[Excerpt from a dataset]
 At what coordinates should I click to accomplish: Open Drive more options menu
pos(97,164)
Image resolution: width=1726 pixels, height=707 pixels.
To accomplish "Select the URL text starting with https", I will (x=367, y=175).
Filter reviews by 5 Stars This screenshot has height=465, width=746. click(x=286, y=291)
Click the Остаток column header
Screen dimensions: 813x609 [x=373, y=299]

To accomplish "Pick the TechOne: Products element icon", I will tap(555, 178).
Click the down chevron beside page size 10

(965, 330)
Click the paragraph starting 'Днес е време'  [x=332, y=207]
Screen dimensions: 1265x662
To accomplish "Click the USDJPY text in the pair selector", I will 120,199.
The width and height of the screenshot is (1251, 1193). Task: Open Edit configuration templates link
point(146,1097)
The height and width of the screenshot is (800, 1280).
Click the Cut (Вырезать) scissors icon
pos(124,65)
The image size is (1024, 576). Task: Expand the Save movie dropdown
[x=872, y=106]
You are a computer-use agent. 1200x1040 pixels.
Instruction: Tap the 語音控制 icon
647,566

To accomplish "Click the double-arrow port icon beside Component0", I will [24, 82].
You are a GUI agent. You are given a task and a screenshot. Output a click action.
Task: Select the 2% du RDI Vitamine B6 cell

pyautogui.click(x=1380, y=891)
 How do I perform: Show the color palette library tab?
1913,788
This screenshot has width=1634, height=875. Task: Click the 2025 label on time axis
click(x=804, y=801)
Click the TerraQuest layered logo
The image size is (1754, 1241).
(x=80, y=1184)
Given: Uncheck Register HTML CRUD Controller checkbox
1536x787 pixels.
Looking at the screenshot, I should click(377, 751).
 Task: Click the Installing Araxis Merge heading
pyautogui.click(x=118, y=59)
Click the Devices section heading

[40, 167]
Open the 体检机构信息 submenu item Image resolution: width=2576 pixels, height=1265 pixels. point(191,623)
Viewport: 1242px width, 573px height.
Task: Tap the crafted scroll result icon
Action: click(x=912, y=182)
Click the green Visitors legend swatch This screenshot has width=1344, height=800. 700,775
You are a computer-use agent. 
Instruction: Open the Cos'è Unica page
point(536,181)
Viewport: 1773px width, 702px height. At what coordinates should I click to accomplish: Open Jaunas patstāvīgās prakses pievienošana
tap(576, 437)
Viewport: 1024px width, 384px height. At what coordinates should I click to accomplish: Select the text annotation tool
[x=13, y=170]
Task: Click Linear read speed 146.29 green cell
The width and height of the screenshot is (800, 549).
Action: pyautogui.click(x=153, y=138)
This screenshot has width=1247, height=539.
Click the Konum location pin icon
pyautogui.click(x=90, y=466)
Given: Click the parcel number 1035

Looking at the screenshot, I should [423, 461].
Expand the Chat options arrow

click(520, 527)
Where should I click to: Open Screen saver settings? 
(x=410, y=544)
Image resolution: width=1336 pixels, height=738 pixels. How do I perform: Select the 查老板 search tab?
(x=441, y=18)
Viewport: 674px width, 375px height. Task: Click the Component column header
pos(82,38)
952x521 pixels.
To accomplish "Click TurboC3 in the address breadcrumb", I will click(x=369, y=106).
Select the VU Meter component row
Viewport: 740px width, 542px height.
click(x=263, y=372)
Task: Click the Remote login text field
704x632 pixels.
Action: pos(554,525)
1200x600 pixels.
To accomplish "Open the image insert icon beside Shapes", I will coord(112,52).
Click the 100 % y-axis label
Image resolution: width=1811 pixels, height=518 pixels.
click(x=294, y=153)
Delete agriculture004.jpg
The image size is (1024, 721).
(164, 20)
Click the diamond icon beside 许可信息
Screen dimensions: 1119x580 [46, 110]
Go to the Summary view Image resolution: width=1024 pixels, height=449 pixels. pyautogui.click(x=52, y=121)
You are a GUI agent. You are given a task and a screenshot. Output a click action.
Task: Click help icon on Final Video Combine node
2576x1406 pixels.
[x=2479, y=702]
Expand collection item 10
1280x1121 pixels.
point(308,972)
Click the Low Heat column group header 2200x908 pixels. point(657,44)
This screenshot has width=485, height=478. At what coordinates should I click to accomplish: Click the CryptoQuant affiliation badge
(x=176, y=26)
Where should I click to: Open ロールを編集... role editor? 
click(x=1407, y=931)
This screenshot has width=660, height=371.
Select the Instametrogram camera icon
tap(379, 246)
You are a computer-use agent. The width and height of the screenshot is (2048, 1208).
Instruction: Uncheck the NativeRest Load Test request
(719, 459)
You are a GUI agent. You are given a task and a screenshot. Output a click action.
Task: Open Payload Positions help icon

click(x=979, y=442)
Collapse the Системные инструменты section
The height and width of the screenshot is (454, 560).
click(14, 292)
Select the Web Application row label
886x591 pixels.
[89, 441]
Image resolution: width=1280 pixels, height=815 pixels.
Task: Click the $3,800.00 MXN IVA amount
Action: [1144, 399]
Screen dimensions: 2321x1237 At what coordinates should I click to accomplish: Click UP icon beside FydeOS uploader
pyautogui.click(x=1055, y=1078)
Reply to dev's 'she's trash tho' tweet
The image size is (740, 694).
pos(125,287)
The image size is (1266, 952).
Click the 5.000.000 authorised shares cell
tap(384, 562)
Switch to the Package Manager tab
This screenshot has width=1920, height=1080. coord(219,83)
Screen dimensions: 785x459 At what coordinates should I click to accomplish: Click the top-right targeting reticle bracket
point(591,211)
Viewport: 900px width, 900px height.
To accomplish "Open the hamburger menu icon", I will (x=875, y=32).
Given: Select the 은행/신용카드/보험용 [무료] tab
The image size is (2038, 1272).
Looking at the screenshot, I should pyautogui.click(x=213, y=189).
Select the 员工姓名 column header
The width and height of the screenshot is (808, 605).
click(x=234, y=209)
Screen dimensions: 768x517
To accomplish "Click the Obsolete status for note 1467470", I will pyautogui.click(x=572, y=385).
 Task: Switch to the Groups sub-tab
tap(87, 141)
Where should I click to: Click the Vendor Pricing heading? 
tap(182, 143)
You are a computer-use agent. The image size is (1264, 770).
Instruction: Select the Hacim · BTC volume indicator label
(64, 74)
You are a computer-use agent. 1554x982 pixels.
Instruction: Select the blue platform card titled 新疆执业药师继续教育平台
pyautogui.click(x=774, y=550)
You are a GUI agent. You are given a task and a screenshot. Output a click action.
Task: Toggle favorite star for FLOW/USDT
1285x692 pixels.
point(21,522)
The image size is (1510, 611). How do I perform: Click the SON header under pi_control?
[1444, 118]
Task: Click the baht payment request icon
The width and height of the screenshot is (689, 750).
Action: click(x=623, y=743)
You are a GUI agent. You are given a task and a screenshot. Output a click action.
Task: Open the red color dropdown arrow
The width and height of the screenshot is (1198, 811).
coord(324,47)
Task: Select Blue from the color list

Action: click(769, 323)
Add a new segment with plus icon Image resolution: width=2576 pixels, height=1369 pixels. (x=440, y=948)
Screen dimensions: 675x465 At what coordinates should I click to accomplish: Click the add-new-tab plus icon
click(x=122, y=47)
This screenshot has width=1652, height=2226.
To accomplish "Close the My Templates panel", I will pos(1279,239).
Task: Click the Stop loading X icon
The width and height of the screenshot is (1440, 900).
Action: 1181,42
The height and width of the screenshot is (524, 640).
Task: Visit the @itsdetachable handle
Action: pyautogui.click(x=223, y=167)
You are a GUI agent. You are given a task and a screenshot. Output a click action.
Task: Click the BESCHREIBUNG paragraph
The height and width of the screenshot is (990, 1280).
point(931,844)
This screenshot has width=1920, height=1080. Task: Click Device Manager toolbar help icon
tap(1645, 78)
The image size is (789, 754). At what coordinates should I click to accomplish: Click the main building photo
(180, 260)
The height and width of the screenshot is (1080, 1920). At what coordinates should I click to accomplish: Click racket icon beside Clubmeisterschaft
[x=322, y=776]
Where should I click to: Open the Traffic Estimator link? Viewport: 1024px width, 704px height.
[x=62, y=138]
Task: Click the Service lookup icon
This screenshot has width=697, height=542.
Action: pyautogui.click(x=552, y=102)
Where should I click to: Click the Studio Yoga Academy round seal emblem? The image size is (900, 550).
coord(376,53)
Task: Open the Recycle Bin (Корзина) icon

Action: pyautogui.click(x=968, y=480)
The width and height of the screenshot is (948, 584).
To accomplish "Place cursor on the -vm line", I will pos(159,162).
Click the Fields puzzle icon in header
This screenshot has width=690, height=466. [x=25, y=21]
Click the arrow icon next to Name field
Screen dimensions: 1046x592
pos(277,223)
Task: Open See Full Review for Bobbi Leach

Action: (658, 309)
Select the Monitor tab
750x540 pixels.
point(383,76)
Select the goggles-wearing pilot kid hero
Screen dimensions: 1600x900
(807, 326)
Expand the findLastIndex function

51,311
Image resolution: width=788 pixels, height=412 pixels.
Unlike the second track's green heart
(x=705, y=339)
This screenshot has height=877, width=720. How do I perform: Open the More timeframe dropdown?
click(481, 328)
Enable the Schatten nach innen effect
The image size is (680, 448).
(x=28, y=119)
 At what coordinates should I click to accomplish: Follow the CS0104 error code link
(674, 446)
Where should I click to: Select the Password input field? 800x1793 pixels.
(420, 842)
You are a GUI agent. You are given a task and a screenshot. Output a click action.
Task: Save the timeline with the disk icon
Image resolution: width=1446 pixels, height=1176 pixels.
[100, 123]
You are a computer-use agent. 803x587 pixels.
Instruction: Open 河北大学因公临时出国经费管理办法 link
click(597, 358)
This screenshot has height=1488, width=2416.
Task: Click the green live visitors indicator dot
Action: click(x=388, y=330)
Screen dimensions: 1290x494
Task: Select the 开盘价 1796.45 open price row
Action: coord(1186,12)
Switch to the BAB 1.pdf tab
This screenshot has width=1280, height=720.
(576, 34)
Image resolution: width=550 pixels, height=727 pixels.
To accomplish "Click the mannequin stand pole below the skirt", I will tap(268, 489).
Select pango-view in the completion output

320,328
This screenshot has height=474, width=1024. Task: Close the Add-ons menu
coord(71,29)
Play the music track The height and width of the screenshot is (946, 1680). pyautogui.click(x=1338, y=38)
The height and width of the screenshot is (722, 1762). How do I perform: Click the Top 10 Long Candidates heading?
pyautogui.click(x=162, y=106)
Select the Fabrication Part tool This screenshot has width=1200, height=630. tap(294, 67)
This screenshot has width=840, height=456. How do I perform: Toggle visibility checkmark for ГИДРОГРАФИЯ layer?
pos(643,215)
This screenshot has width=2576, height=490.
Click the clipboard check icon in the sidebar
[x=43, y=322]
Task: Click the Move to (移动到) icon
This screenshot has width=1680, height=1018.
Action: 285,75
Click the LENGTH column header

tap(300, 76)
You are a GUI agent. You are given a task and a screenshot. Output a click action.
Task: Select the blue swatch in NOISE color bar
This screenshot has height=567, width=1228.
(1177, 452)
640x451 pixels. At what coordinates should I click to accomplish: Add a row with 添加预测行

What is required = Lay out the records from the line with "Click the Low" to the line with "This screenshot has width=1920, height=1080. coord(219,83)", inclusive, as a Markdown table with the columns Row and Line. Number each line in Row, put its text in Line, and skip any blank lines.

Complete response =
| Row | Line |
|---|---|
| 1 | Click the Low Heat column group header 2200x908 pixels. point(657,44) |
| 2 | This screenshot has width=485, height=478. At what coordinates should I click to accomplish: Click the CryptoQuant affiliation badge |
| 3 | (x=176, y=26) |
| 4 | Where should I click to: Open ロールを編集... role editor?  |
| 5 | click(x=1407, y=931) |
| 6 | This screenshot has width=660, height=371. |
| 7 | Select the Instametrogram camera icon |
| 8 | tap(379, 246) |
| 9 | You are a computer-use agent. The width and height of the screenshot is (2048, 1208). |
| 10 | Instruction: Uncheck the NativeRest Load Test request |
| 11 | (719, 459) |
| 12 | You are a GUI agent. You are given a task and a screenshot. Output a click action. |
| 13 | Task: Open Payload Positions help icon |
| 14 | click(x=979, y=442) |
| 15 | Collapse the Системные инструменты section |
| 16 | The height and width of the screenshot is (454, 560). |
| 17 | click(14, 292) |
| 18 | Select the Web Application row label |
| 19 | 886x591 pixels. |
| 20 | [89, 441] |
| 21 | Image resolution: width=1280 pixels, height=815 pixels. |
| 22 | Task: Click the $3,800.00 MXN IVA amount |
| 23 | Action: [1144, 399] |
| 24 | Screen dimensions: 2321x1237 At what coordinates should I click to accomplish: Click UP icon beside FydeOS uploader |
| 25 | pyautogui.click(x=1055, y=1078) |
| 26 | Reply to dev's 'she's trash tho' tweet |
| 27 | The image size is (740, 694). |
| 28 | pos(125,287) |
| 29 | The image size is (1266, 952). |
| 30 | Click the 5.000.000 authorised shares cell |
| 31 | tap(384, 562) |
| 32 | Switch to the Package Manager tab |
| 33 | This screenshot has width=1920, height=1080. coord(219,83) |